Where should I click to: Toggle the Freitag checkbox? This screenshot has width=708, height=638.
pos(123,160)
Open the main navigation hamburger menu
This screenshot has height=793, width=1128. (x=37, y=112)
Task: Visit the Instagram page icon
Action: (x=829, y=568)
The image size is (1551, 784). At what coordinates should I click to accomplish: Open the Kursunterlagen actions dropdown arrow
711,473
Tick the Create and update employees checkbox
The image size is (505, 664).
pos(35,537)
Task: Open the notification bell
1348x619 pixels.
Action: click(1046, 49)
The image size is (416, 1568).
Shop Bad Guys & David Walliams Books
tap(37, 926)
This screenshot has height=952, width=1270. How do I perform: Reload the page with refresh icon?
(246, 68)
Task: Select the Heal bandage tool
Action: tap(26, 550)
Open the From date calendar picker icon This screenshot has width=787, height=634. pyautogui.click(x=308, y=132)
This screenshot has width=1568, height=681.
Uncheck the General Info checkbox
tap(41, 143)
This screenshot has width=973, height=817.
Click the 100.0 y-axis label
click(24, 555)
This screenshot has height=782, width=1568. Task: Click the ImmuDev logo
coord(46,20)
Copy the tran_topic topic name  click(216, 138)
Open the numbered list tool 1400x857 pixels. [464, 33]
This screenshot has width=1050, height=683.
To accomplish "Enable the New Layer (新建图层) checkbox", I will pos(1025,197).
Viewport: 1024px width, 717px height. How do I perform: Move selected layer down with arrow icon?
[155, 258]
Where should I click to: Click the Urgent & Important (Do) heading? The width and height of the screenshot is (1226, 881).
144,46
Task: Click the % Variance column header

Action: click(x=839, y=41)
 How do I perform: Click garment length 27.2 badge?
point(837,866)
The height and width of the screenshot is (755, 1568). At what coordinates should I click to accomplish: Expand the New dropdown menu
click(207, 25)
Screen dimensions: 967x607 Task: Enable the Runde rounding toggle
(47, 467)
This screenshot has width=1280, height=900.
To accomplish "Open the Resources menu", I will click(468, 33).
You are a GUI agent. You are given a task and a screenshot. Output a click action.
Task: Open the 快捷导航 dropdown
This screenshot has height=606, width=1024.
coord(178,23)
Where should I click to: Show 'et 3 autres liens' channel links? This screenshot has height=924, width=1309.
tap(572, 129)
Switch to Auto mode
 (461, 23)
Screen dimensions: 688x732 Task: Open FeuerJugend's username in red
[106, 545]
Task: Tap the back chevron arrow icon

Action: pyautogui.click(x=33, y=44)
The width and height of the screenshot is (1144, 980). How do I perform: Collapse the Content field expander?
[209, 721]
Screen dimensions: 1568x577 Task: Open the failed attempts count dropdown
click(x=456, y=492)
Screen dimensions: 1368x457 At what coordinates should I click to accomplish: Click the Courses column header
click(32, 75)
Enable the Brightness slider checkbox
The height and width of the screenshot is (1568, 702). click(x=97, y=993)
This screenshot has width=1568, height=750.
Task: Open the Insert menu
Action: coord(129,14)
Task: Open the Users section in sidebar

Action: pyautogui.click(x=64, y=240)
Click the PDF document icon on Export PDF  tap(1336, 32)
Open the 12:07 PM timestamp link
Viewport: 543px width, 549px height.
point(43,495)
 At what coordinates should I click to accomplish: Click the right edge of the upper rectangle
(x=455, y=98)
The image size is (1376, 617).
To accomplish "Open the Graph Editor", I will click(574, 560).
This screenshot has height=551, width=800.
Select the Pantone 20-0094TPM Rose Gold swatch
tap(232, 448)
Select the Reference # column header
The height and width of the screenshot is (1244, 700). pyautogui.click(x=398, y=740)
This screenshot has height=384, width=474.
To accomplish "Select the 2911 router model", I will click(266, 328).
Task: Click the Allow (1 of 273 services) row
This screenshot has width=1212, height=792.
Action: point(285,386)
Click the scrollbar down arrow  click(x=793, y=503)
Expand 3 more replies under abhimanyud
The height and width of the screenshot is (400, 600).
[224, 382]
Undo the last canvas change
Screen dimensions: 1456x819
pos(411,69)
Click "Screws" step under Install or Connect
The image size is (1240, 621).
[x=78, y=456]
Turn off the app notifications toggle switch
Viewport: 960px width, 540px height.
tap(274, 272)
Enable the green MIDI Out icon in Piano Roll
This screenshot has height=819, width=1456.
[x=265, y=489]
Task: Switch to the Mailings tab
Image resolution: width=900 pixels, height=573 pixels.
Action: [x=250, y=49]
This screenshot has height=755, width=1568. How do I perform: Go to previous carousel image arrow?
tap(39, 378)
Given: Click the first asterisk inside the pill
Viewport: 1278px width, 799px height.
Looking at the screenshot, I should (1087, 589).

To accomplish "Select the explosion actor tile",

::::::::::

● What needs to be done: Retype the listing above without changes, starting at the line that contains "Enable the Brightness slider checkbox" and stopping after the line that contains "pos(411,69)".

● Exercise output:
Enable the Brightness slider checkbox
The height and width of the screenshot is (1568, 702). click(x=97, y=993)
This screenshot has width=1568, height=750.
Task: Open the Insert menu
Action: coord(129,14)
Task: Open the Users section in sidebar

Action: pyautogui.click(x=64, y=240)
Click the PDF document icon on Export PDF  tap(1336, 32)
Open the 12:07 PM timestamp link
Viewport: 543px width, 549px height.
point(43,495)
 At what coordinates should I click to accomplish: Click the right edge of the upper rectangle
(x=455, y=98)
The image size is (1376, 617).
To accomplish "Open the Graph Editor", I will click(574, 560).
This screenshot has height=551, width=800.
Select the Pantone 20-0094TPM Rose Gold swatch
tap(232, 448)
Select the Reference # column header
The height and width of the screenshot is (1244, 700). pyautogui.click(x=398, y=740)
This screenshot has height=384, width=474.
To accomplish "Select the 2911 router model", I will click(266, 328).
Task: Click the Allow (1 of 273 services) row
This screenshot has width=1212, height=792.
Action: point(285,386)
Click the scrollbar down arrow  click(x=793, y=503)
Expand 3 more replies under abhimanyud
The height and width of the screenshot is (400, 600).
[224, 382]
Undo the last canvas change
Screen dimensions: 1456x819
pos(411,69)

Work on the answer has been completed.